A Living Testimony

"I had a friend who was a brilliant young fellow. He covered the Chino-Japanese war for a New York paper. He was on his way home when he was shipwrecked, and the captain and he were on an island living on roots for a week and then they signaled a steamer and got started home. He got word from the New York Tribune and they told him to go to Frisco, so he went, and they told him to come across the arid country and write up the prospects of irrigation. And as he walked across those plains, he thought of how they would blossom if they were only irrigated. Then he thought of how his life was like that desert, with nothing in it but waste.

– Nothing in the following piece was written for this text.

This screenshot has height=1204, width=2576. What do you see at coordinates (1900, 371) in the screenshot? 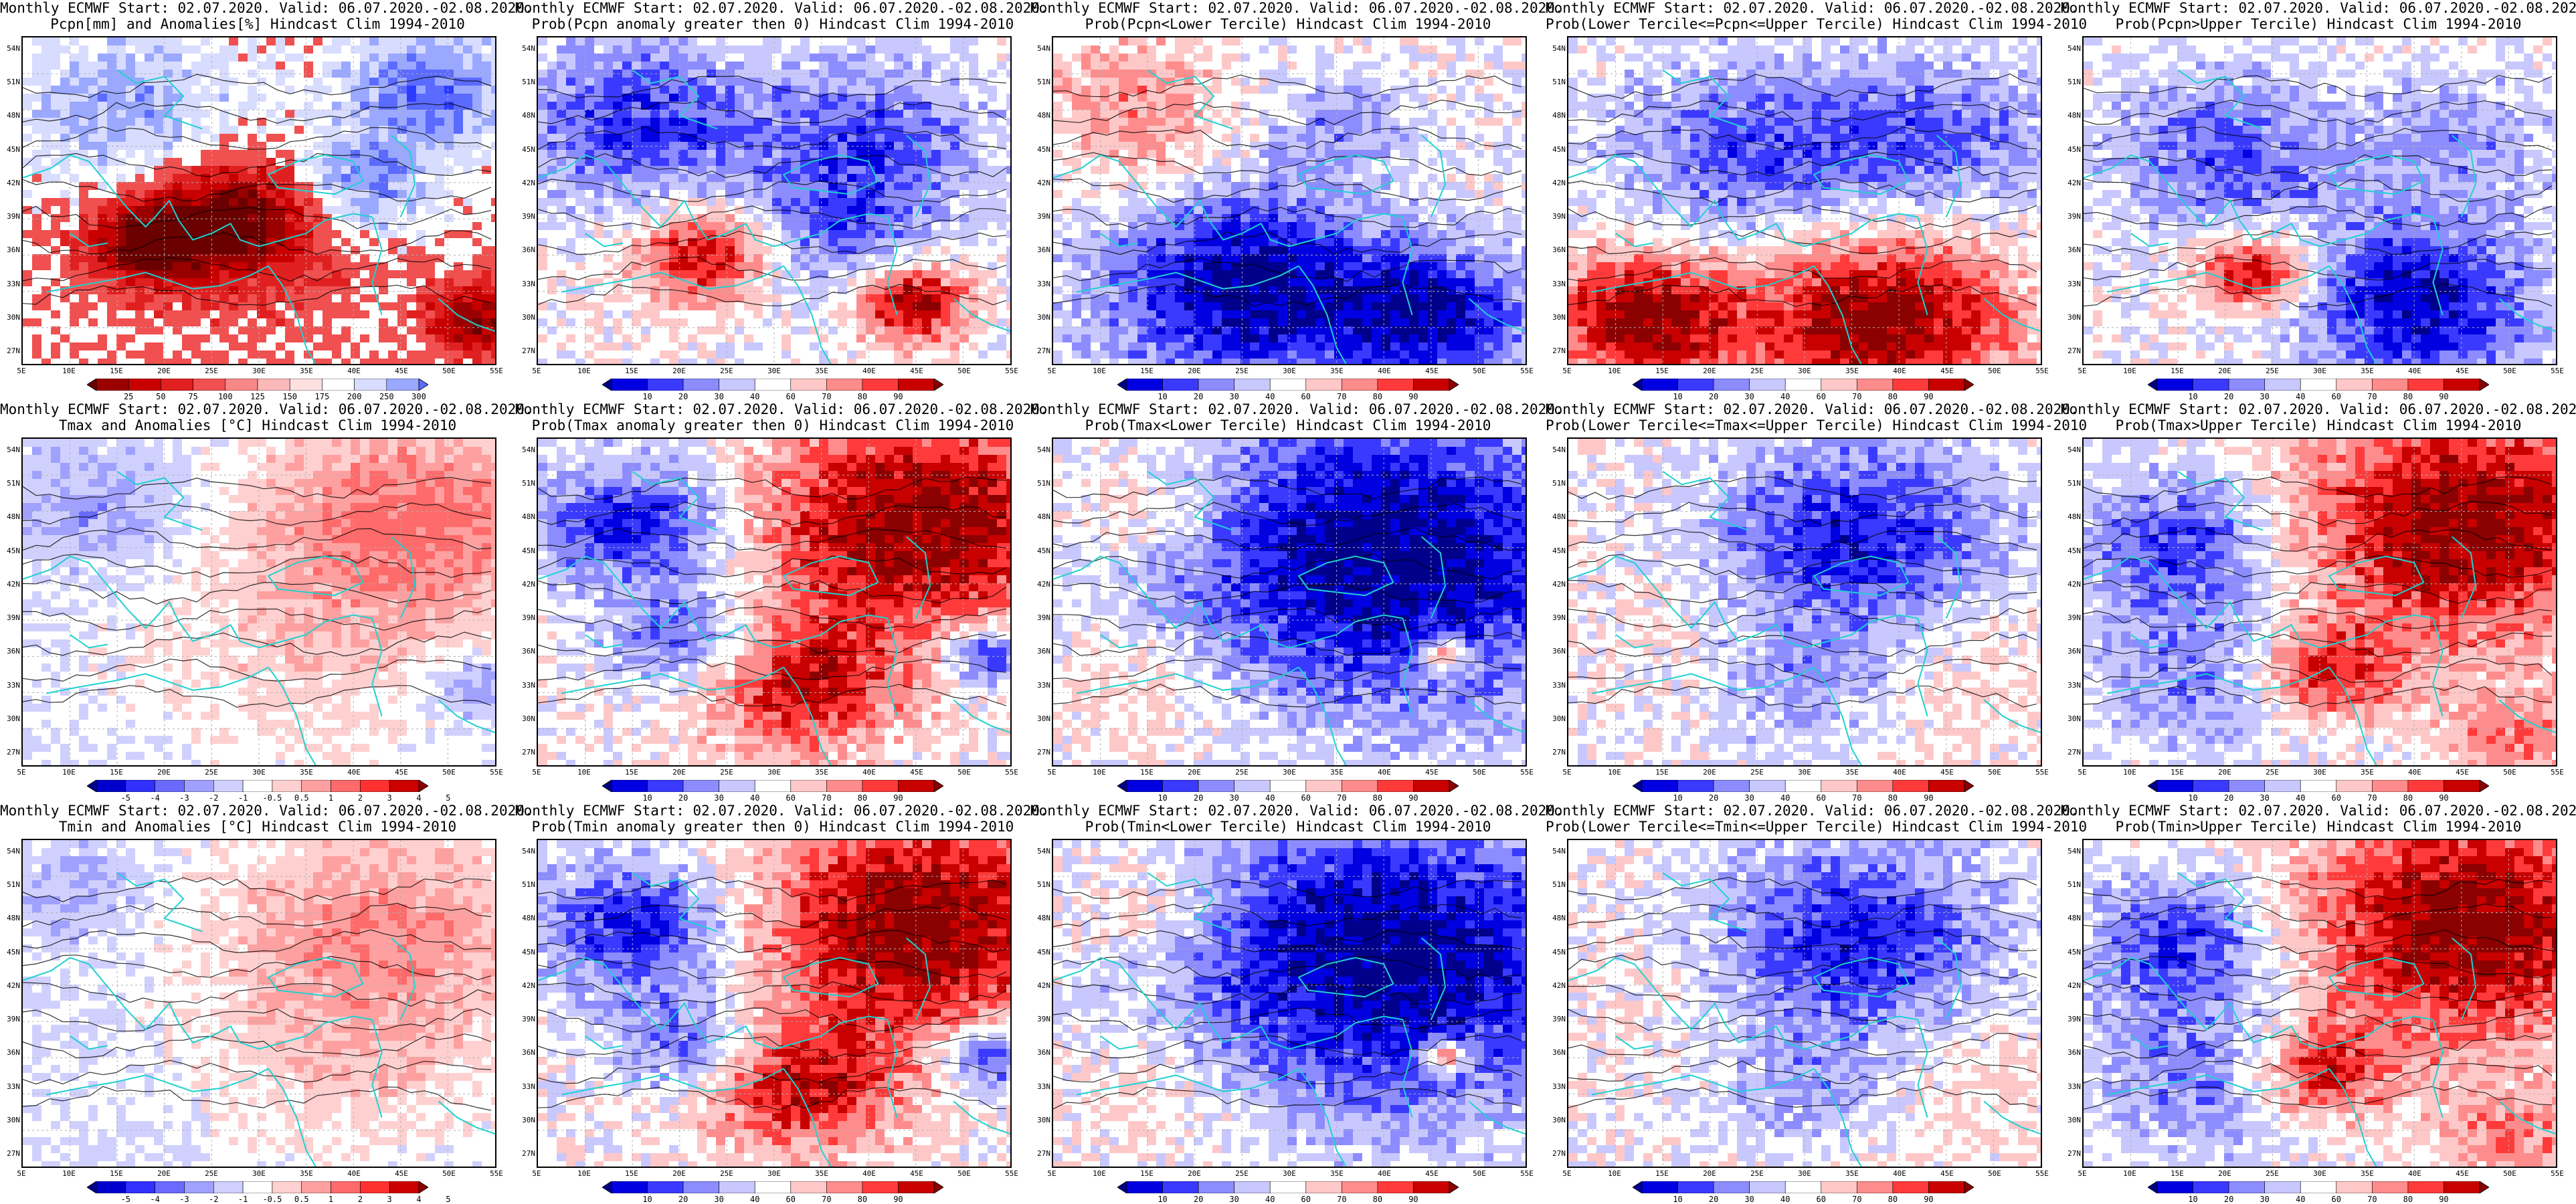
I see `lon-label: 40E` at bounding box center [1900, 371].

"He got to Chicago and got a job on the Times and lost it on account of drunkenness, and couldn't get another on account of having no recommendation. So he walked out one winter night and took his reporter's book, addressed it to his father, and wrote something like this: 'I've made a miserable failure of this life. I've disgraced you and sent mother to a premature grave. If you care to look for me you'll find my body in the Chicago River.' He tossed aside the book and it fell on the snow.

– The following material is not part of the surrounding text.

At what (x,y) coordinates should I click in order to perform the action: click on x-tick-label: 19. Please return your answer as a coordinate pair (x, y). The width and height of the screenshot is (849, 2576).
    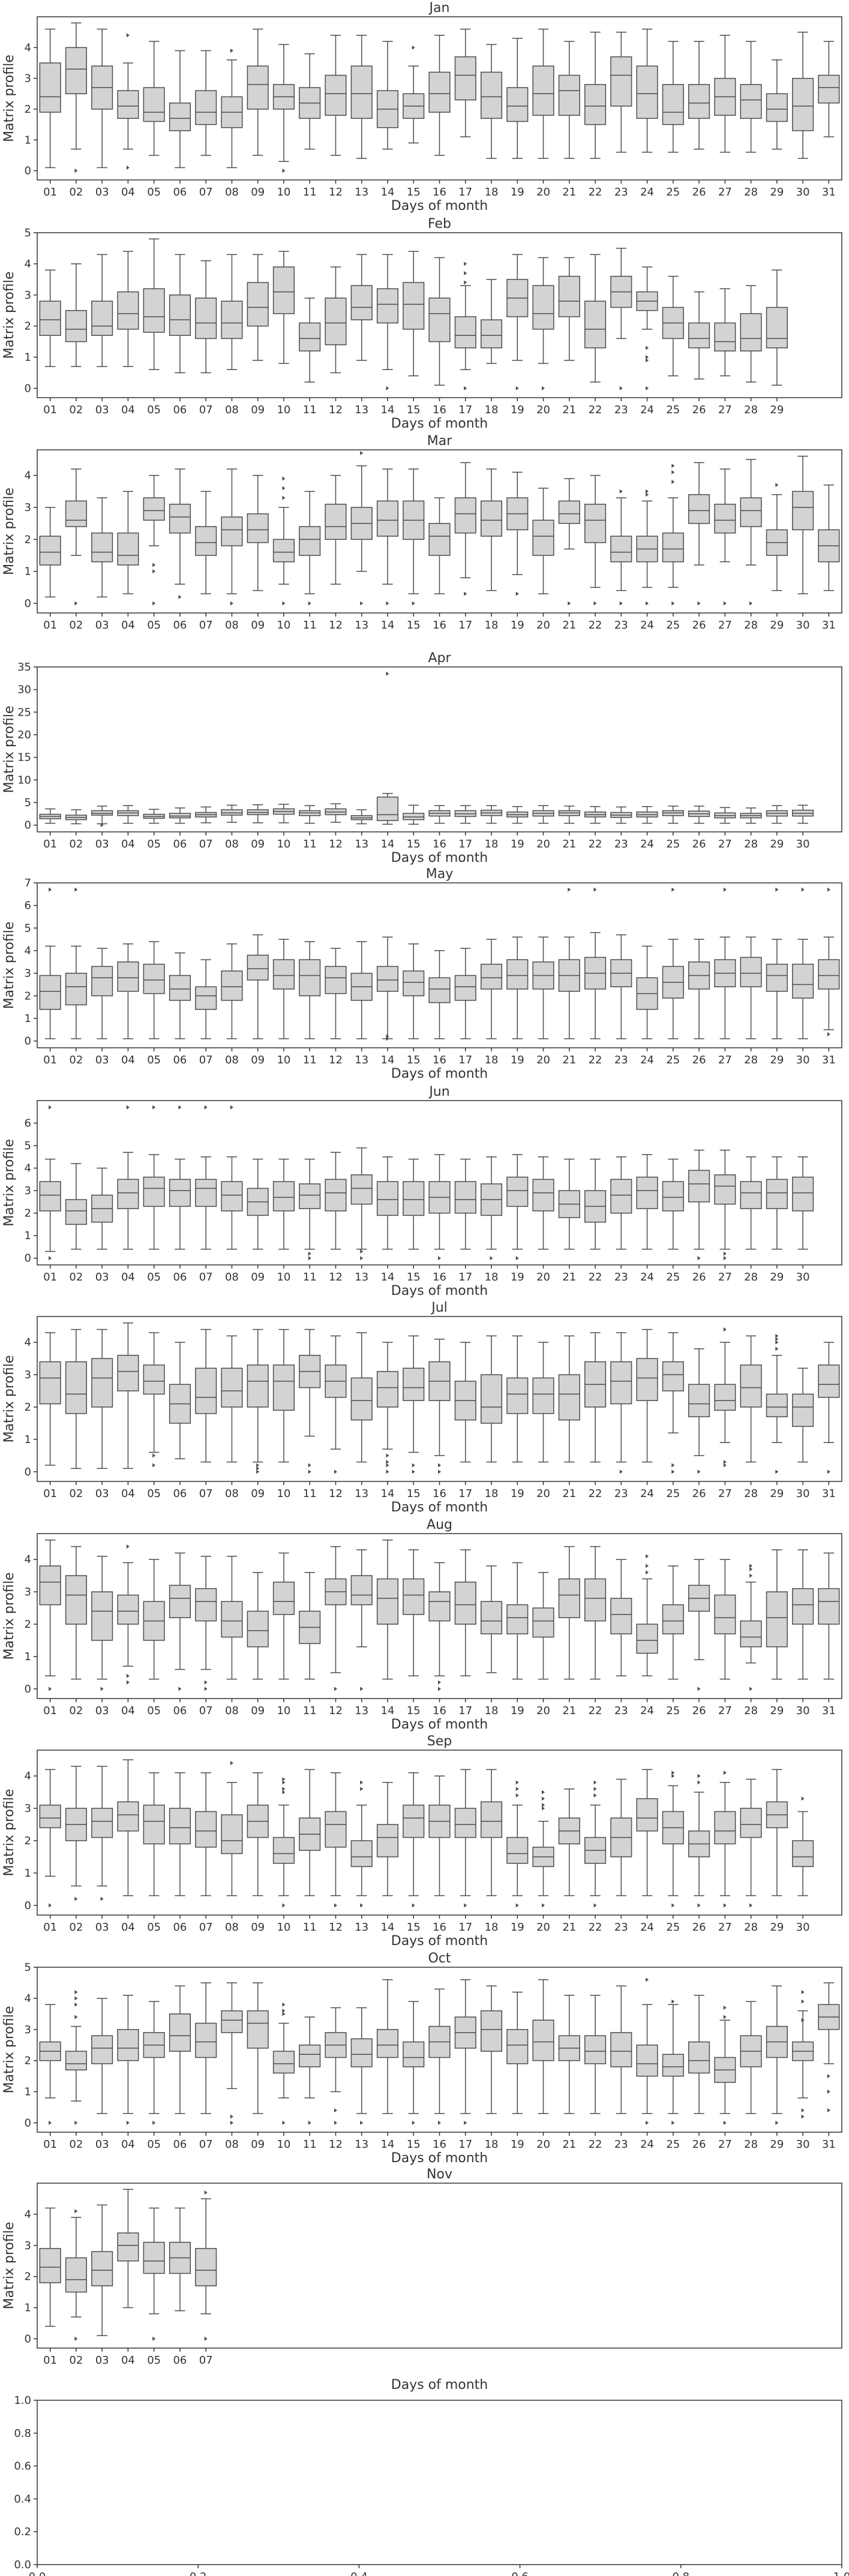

"He leaped to the rail of the bridge, but a policeman who had been watching him sprang and caught him. He begged him to let him leap, but the policeman wouldn't do it and got his story from him. Then the policeman said, 'Well, I don't know whether you're stringing me or not, but if half of what you say is true you can make a big thing out of life. I'm not much on religion, but I'll show you a place where they will keep you,' and he took him to the Pacific Garden Mission at 100 East Van Buren Street, which for 13,000 nights has had its doors open every night.

"He went in and sat down by a bum. He read some of the mottos, like 'When did you write to mother last?' and they began to work on him and he asked the bum what graft they got out of this. The bum flared right up and said there was no graft, that Mrs. Clark had just mortgaged her home for $3,000 to pay back rent. Then he told him he could sleep right there and go down in the morning and get something to eat free, and if he could not land a bed by next night he could come back to one of the benches. Then my friend got up and told him the story of Jesus Christ, and the young man went down and accepted Christ. He was so full of gold bromide cures that he tingled when he talked and he jingled when he walked.

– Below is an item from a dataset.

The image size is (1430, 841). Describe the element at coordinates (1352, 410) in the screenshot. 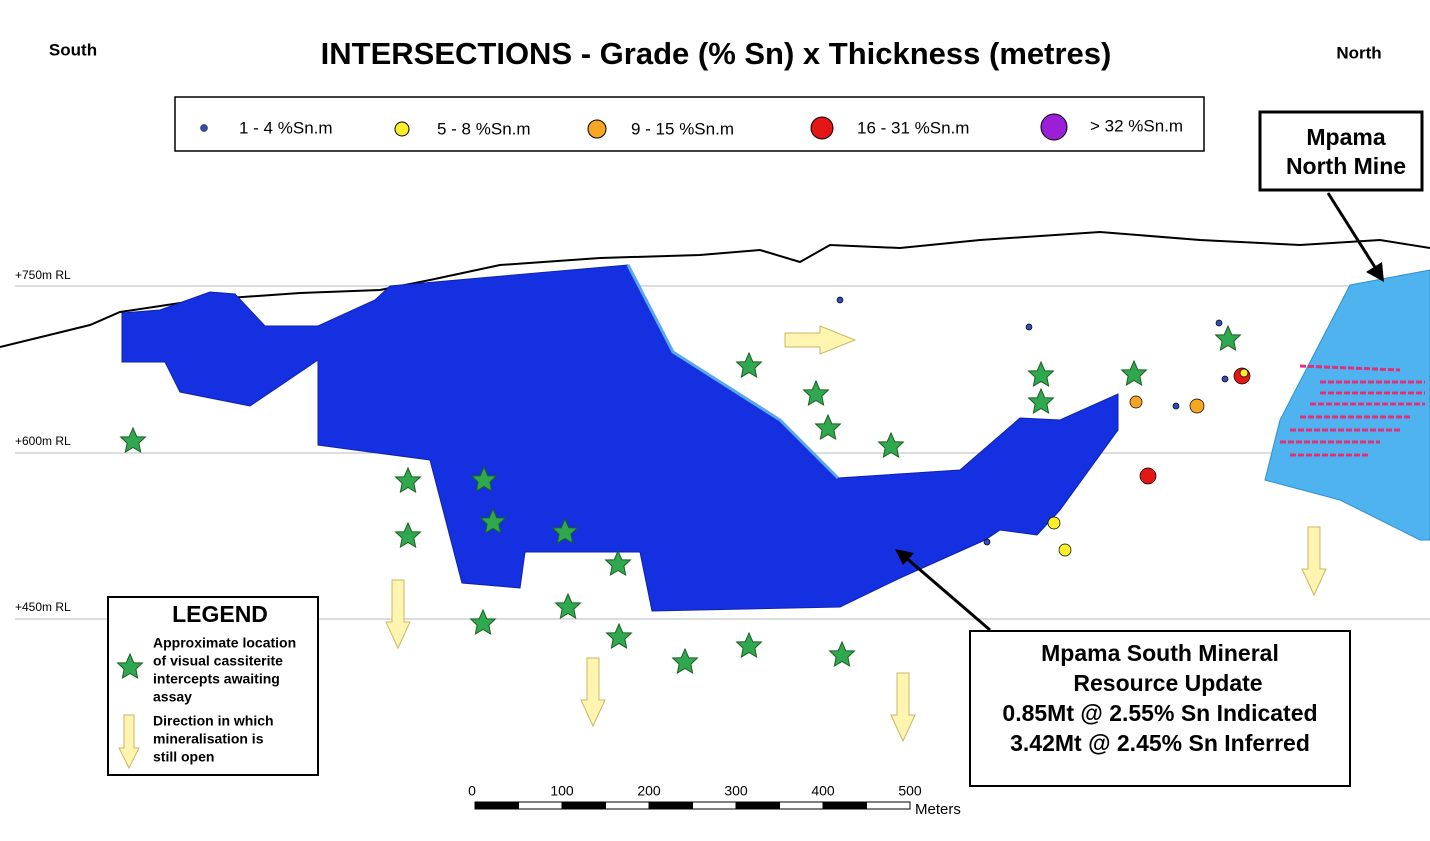

I see `mine-drives` at that location.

"He started out to give his testimony and he was a marvelous power. I met him some time later in an elevator in Chicago, and he was dressed to kill with a silk lid and a big diamond and the latest cut Prince Albert, and he said, 'Bill, that was a great day for me. I started out with not enough clothes to make a tail for a kite or a pad for a crutch and now look at me.' He was secretary in the firm of Morgan & Wright, and was drawing $175 a month. He is an expert stenographer. A newspaper in New York had written him to take an associate editorship, but I told him not to do it, to stay where he was and tell his story."

The next class in the University of Experience which Sunday entered was that of professional evangelistic work, in association with Rev. J. Wilbur Chapman, D.D., the well-known Presbyterian evangelist. This invitation came after three years of service in the Chicago Y. M. C. A. Not yet to platform speaking as his chief task was Sunday called. Far from it. He was a sort of general roustabout for the evangelist. His duties were multifarious. He was advance agent, going ahead to arrange meetings, to organize choirs, to help the local committee of arrangements with its advertising or other preparations, and, in general, tying up all loose ends. When tents were used he would help erect them with his own hands; the fists that so sturdily beat pulpits today, have often driven home tent pegs. Sunday sold the evangelist's song books and sermons at the meetings; helped take up the collection, and, when need arose, spoke from the platform. The persons who wonder at the amazing efficiency for organization displayed by Sunday overlook this unique apprenticeship to a distinguished evangelist. He is a "practical man" in every aspect of evangelistic campaigns, from organizing a local committee and building the auditorium, to handling and training the converts who come forward.

The providence of all this is clear in retrospect: but as for Sunday himself, he was being led by a way that he knew not.